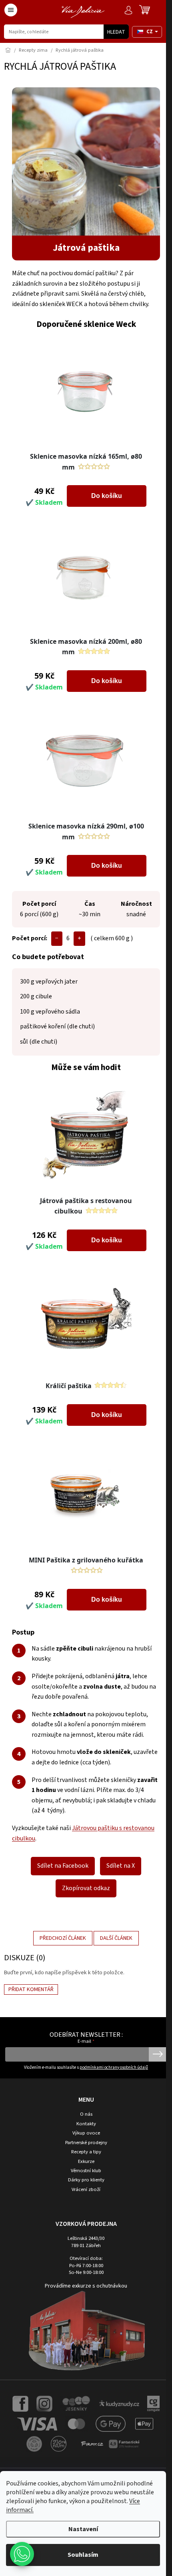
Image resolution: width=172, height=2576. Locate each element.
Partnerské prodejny (86, 2142)
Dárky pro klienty (86, 2180)
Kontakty (86, 2123)
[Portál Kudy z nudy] (119, 2403)
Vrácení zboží (86, 2189)
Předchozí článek (63, 1938)
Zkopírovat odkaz (86, 1888)
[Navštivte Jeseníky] (75, 2403)
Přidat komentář (31, 1989)
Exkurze (86, 2161)
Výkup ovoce (86, 2133)
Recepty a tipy (86, 2152)
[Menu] (11, 10)
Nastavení (83, 2529)
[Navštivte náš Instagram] (44, 2403)
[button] (22, 2554)
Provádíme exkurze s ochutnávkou (86, 2286)
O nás (86, 2114)
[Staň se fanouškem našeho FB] (20, 2403)
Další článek (116, 1938)
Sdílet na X (120, 1865)
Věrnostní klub (86, 2170)
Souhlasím (83, 2554)
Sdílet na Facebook (62, 1865)
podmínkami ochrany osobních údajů (114, 2067)
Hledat (116, 32)
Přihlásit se (158, 2054)
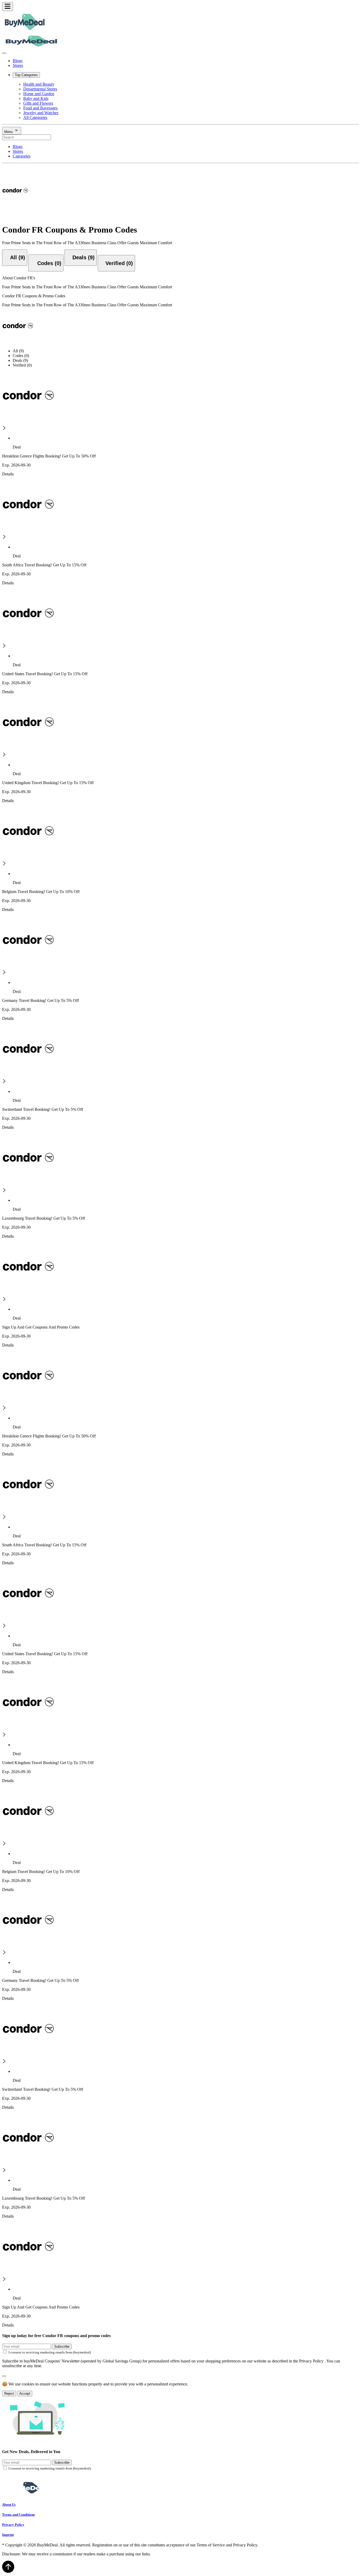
::::
**DIRECTIONS FOR THIS TASK:**
In the records above, find the line that contains "Sdílet na Facebook (62, 1865)". Print it and every later line exactly, omitting the pictures.

**TASK OUTPUT:**
Sdílet na Facebook (62, 1865)
podmínkami ochrany osobních údajů (114, 2067)
Hledat (116, 32)
Přihlásit se (158, 2054)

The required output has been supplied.